[Collected data]
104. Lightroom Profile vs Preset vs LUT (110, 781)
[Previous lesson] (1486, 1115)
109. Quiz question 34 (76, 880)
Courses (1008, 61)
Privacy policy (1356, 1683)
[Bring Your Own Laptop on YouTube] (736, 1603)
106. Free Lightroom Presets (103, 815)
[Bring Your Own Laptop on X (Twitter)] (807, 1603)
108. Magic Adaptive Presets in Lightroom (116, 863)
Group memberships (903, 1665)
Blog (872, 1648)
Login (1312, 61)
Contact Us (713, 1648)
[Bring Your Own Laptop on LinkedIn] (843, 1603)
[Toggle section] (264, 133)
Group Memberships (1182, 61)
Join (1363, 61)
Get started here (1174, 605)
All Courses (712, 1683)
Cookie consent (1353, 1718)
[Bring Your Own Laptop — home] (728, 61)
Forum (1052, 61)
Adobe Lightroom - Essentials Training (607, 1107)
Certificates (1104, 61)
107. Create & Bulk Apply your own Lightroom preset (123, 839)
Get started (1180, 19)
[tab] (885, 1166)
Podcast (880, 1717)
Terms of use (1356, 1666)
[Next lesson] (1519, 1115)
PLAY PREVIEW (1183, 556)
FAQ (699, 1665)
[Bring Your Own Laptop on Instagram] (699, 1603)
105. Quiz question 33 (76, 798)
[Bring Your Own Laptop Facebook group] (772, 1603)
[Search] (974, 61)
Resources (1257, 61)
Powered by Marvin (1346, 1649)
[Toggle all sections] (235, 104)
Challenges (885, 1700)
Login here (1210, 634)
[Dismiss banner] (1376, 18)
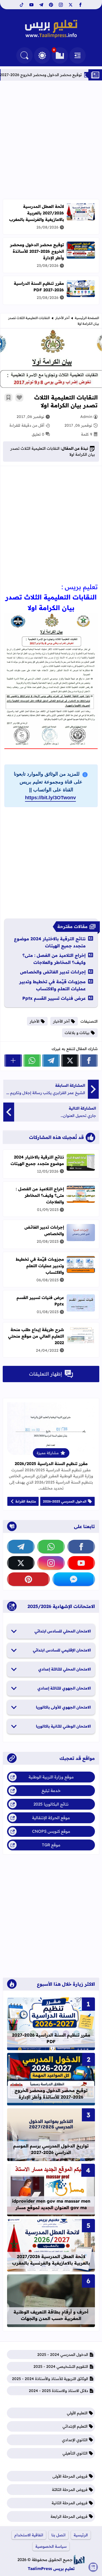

__The problem__.
The lines needed run from the first line of the data through the line containing "[Bring Your Own Laptop on X"; give them again exactly and nothing else.

__Result of this exercise__.
104. Lightroom Profile vs Preset vs LUT (110, 781)
[Previous lesson] (1486, 1115)
109. Quiz question 34 (76, 880)
Courses (1008, 61)
Privacy policy (1356, 1683)
[Bring Your Own Laptop on YouTube] (736, 1603)
106. Free Lightroom Presets (103, 815)
[Bring Your Own Laptop on X (Twitter)] (807, 1603)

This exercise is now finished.